CPI should dominate, but there will also be some interest in the retail sales data, particularly given a run of softer US real sector data in the last couple of weeks. After a 0.7% increase in March, we expect April retail sales to rise by only 0.3%. Ex autos we expect a 0.2% increase to follow a 1.1% rise in March, while ex autos and gasoline we expect sales to be unchanged after a 1.0% increase in March which was the strongest since October 2022. Our forecasts are marginally below market consensus, and may support the perception of somewhat softer US data, but are still not materially weak.

For the USD, there has been some softness against the riskier currencies in the last week or so, in part due to some softer US data, in part due to some slightly stronger data out of Europe. Our feel is that the USD can weaken some more on neutral numbers, with the riskier currencies still benefiting from resilient equities. The underperformer in the last week has been the JPY, with EUR/JPY now up 7 days in a row by more than 5 figures. USD/JPY, which was moving with yield spreads for the last few years has risen well beyond the levels suggested by these spreads, and in the last few days has continued to rise despite spreads moving in the JPY’s favour. It’s hard to see this continuing without some opposition from the Japanese authorities, and if USD/JPY fails to come down organically after the US data, the BoJ may give it some help.

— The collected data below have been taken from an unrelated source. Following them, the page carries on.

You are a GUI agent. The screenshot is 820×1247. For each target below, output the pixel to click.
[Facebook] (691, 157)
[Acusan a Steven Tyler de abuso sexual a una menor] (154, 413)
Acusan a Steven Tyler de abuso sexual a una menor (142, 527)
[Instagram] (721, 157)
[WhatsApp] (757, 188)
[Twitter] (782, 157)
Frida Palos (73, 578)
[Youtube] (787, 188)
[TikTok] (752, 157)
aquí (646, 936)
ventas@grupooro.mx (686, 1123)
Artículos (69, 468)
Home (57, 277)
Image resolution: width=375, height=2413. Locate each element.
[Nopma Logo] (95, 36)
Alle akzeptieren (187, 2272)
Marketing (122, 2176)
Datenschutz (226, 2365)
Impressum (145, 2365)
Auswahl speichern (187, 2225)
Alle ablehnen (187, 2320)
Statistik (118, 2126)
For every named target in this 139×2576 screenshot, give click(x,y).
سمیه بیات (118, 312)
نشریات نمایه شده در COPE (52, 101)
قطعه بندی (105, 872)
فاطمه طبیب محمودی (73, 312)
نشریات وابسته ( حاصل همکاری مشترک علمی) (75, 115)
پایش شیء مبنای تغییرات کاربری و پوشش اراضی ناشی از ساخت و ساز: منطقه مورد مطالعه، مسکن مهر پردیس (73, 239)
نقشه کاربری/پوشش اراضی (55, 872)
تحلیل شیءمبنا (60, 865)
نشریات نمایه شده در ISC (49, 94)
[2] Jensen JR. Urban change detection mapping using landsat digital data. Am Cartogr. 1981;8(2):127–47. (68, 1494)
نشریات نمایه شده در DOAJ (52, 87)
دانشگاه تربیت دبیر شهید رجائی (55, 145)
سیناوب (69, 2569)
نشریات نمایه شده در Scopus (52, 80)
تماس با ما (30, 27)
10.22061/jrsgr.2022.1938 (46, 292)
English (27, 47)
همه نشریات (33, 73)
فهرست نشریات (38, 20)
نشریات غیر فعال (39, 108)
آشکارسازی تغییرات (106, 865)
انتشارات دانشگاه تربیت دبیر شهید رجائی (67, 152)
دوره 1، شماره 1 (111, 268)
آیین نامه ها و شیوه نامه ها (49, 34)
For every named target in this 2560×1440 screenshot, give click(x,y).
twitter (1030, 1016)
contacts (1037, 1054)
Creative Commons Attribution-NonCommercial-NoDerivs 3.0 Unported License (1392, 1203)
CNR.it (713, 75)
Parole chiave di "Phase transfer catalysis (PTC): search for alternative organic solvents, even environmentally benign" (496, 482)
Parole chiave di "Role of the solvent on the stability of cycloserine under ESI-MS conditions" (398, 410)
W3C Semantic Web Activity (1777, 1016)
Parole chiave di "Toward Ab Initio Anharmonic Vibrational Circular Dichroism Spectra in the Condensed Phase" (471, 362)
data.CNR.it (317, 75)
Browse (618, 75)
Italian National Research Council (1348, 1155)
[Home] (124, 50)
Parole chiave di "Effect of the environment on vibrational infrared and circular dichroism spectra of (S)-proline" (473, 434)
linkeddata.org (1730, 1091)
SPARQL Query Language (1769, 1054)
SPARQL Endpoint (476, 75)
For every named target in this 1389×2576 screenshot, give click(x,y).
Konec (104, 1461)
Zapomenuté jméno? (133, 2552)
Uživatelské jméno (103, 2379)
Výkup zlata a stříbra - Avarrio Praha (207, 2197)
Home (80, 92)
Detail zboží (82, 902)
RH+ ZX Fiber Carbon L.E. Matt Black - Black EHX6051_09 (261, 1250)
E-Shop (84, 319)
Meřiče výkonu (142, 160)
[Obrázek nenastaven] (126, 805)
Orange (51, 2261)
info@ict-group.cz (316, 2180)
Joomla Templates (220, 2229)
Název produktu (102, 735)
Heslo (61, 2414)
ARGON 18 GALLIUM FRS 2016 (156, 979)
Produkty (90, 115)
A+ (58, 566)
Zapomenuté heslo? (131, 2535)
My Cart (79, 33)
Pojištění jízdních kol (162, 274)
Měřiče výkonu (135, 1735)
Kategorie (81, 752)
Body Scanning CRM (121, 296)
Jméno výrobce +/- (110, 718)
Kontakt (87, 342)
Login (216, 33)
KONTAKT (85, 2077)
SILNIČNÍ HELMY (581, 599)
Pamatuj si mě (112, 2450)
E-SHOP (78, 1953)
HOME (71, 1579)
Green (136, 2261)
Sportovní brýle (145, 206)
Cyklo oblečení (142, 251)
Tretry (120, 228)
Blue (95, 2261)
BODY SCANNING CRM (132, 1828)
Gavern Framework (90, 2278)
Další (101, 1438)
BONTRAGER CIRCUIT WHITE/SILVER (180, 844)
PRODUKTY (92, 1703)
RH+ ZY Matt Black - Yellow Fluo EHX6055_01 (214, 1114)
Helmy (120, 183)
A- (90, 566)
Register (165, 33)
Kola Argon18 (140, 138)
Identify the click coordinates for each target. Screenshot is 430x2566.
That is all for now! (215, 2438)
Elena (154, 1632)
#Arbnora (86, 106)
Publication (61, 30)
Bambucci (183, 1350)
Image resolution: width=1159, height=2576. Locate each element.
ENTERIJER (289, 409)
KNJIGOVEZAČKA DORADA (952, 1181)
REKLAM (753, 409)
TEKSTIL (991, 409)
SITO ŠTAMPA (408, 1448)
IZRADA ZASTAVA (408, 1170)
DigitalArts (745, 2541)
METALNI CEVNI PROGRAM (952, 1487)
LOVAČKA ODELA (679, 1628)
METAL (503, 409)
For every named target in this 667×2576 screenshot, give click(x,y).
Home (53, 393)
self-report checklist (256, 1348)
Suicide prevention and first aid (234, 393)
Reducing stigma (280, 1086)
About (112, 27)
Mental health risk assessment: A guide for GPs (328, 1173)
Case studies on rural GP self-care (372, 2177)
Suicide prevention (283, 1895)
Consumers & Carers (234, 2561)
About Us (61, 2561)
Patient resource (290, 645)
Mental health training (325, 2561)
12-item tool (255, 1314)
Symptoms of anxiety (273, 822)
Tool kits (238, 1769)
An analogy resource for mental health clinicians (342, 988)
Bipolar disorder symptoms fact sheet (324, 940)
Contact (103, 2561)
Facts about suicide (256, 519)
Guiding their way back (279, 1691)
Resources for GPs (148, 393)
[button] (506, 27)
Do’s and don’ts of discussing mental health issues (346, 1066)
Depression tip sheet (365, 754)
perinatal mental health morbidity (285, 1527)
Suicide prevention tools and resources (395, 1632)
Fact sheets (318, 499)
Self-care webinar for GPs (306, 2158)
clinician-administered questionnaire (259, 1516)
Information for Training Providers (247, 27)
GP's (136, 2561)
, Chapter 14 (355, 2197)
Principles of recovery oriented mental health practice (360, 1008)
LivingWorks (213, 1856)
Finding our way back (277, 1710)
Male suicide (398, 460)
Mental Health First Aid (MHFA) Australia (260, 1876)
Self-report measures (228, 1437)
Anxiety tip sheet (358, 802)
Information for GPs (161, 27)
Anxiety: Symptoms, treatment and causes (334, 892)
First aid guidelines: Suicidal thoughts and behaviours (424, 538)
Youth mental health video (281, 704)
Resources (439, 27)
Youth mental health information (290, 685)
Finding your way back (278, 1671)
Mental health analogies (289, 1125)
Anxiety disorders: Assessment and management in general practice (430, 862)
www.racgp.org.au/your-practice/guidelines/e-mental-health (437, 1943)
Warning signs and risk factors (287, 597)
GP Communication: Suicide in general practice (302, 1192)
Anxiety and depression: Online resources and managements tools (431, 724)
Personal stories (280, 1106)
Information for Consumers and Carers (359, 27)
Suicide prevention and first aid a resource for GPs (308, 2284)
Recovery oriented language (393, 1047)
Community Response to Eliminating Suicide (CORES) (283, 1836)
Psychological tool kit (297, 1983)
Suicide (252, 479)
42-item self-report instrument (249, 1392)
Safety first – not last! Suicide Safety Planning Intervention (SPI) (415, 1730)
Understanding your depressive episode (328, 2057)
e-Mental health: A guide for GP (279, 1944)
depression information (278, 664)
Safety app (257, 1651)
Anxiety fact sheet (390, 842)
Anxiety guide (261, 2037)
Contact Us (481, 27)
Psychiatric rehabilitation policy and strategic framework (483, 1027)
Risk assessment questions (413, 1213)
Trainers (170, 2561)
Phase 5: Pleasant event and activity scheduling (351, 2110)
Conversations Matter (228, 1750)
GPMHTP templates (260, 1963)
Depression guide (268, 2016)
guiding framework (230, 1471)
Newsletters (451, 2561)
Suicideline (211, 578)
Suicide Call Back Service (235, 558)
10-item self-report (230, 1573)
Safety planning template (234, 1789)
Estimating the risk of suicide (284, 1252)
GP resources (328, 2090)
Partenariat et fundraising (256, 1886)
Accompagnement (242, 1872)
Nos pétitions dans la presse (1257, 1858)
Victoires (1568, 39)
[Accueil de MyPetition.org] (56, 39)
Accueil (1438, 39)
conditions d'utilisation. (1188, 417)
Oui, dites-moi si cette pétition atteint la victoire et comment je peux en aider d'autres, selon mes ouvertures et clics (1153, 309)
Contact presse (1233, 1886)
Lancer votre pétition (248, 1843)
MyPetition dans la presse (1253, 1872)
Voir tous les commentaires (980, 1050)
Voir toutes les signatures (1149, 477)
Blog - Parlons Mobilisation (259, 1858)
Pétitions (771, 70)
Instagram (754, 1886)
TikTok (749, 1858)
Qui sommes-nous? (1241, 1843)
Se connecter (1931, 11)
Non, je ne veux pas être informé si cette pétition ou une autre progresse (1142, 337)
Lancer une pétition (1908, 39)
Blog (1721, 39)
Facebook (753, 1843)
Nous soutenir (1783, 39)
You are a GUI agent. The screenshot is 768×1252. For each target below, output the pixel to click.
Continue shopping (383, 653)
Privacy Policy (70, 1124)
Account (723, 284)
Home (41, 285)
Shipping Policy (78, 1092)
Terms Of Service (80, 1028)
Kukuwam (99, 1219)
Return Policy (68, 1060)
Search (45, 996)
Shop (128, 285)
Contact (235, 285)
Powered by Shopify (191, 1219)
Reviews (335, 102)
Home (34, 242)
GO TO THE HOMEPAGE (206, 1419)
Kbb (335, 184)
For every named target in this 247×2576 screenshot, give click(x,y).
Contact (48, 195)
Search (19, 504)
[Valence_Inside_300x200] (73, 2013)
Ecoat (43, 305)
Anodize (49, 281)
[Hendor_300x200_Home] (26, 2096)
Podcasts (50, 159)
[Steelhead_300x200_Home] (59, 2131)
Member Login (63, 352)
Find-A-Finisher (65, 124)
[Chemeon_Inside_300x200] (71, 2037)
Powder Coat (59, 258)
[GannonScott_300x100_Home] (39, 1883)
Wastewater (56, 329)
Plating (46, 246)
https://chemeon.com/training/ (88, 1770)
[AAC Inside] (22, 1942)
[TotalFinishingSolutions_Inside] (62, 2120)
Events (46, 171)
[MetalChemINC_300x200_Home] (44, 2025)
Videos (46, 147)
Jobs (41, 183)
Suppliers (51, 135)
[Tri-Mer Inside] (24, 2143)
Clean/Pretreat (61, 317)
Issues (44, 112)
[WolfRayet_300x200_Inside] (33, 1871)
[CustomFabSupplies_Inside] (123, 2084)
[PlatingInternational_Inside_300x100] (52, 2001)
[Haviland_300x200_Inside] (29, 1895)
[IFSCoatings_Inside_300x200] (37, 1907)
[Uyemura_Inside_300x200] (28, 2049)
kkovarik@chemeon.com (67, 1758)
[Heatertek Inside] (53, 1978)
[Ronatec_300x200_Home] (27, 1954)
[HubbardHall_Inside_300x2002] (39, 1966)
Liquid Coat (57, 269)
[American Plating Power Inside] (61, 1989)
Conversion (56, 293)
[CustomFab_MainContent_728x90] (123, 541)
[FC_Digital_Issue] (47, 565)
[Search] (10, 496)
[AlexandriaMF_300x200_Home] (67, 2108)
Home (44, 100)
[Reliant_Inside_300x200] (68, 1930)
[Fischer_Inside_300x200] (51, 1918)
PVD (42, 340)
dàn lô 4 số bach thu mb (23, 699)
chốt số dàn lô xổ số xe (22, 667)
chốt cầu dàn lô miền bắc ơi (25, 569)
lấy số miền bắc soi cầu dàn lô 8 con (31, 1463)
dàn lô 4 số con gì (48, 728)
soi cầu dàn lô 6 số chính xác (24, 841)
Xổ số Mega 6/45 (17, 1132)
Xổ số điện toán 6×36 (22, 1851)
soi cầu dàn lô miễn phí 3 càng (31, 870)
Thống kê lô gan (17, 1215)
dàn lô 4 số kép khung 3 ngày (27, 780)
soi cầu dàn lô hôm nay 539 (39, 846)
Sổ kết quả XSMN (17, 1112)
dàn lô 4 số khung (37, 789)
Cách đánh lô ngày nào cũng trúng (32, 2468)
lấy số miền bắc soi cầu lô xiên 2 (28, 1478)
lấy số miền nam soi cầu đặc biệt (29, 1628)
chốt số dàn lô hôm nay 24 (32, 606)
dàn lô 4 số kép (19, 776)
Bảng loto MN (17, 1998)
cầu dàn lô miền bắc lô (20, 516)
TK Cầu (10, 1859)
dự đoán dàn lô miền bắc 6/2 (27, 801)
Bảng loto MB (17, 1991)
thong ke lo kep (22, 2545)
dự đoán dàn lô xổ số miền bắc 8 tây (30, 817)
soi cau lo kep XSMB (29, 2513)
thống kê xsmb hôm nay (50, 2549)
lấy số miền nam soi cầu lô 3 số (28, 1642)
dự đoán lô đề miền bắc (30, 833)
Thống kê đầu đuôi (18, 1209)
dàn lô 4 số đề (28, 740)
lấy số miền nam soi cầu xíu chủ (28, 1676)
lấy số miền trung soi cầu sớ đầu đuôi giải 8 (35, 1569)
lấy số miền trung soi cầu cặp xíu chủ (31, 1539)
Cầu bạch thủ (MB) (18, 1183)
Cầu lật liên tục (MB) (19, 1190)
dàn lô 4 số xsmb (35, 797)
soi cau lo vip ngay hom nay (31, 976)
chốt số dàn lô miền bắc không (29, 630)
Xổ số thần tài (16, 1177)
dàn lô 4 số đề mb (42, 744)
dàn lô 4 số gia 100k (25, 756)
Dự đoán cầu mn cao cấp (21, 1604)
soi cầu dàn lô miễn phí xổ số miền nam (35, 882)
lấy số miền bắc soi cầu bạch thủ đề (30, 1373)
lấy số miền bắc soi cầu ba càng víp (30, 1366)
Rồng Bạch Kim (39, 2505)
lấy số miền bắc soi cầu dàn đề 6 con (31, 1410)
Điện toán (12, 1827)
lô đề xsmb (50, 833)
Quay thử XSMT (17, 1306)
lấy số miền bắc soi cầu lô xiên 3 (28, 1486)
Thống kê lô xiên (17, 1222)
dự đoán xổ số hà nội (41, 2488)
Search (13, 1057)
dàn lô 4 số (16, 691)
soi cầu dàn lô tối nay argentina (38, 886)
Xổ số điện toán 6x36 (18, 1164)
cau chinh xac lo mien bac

Swedish April CPI has come in slightly weaker than expected, triggering a small SEK decline. With the Riksbank having already cut rates, this probably doesn’t make a lot of difference for market expectations of Riksbank policy, but the SEK continues to look vulnerable to losses against the NOK. NOK/SEK has recovered in the last couple of months, and now may form a base at parity, with yield spreads suggesting scope for a move up as far as 1.05.